The thing that gets me about Rytary is “Stacking”). Initially, I referred to it as stockpiling.
When I began taking Rytary, I found that as the end of the workday approached I would get this rush that felt like I had taken more medication. I felt “Amped up” and rowdy.
When I told my neurologist about my theory of stockpiling, he said that what I described is known as “Stacking”.
Stacking occurs when I miss an interval and take my meds an hour or so late, then my next batch on time, but there are times when it happens and I have no idea why...everything was taken properly on time, but I can feel it coming on. It makes me think that the variable release capabilities are not that efficient.
Have you had any experience with stacking?

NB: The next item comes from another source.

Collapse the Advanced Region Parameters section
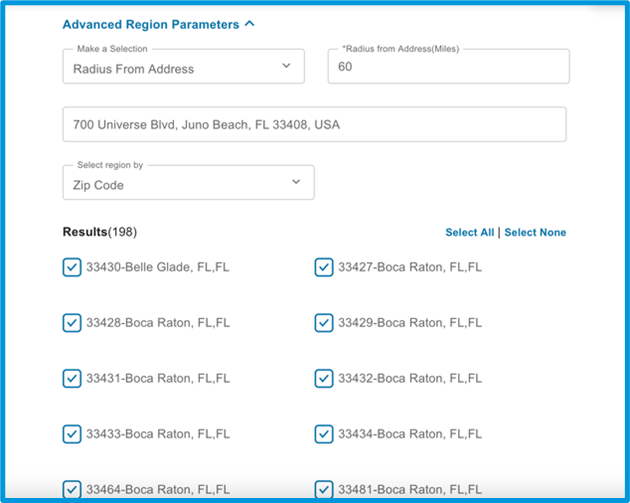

My husband has never been good at taking his meds on time, so we don't know how he would be with a constant flow of medication. His hands do get very shaky when he misses his dosage, but he hasn't seen a correlation for his OH and his meds. I think he is under medicated, and think we will probably have to see if his neuro will trial him on a schedule closer together with the lower dose in between or push him up to the next higher dose. He has been on Rytary for about 3 years now. He had a brief stint in the hospital and used the dissolvable dopamine for a short while. I like how it worked, but he was switched back to Rytary. When do you eat with such frequent doses?